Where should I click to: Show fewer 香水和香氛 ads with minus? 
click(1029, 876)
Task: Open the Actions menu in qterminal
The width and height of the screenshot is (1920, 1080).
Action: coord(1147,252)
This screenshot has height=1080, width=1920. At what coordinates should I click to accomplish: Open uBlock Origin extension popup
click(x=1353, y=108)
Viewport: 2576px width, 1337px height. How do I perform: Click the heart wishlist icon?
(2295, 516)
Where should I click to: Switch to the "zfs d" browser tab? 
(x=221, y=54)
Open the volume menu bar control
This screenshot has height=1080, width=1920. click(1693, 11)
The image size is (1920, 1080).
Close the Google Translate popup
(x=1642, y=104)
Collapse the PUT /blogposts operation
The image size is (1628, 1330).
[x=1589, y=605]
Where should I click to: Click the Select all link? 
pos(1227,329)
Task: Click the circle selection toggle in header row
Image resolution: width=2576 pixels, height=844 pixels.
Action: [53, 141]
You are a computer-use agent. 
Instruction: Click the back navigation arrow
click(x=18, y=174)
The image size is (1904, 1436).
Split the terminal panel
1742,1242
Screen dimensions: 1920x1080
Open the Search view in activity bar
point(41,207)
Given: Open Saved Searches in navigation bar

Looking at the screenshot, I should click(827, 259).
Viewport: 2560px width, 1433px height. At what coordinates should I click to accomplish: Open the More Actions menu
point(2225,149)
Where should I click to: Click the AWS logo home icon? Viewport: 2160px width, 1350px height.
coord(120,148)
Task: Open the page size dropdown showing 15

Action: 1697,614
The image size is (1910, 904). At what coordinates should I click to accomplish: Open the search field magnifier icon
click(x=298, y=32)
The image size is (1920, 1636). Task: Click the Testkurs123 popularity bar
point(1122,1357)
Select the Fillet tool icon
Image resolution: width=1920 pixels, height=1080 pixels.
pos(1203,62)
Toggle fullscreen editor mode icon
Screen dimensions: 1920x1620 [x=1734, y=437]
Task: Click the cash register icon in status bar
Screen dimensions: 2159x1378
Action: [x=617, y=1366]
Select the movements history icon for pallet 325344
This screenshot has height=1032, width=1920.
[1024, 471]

Task: Output only the lines from the one that contains "Where should I click to: Click the AWS" through the final line of the records, exactly as given.

Response to the exercise:
Where should I click to: Click the AWS logo home icon? Viewport: 2160px width, 1350px height.
coord(120,148)
Task: Open the page size dropdown showing 15

Action: 1697,614
The image size is (1910, 904). At what coordinates should I click to accomplish: Open the search field magnifier icon
click(x=298, y=32)
The image size is (1920, 1636). Task: Click the Testkurs123 popularity bar
point(1122,1357)
Select the Fillet tool icon
Image resolution: width=1920 pixels, height=1080 pixels.
pos(1203,62)
Toggle fullscreen editor mode icon
Screen dimensions: 1920x1620 [x=1734, y=437]
Task: Click the cash register icon in status bar
Screen dimensions: 2159x1378
Action: [x=617, y=1366]
Select the movements history icon for pallet 325344
This screenshot has height=1032, width=1920.
[1024, 471]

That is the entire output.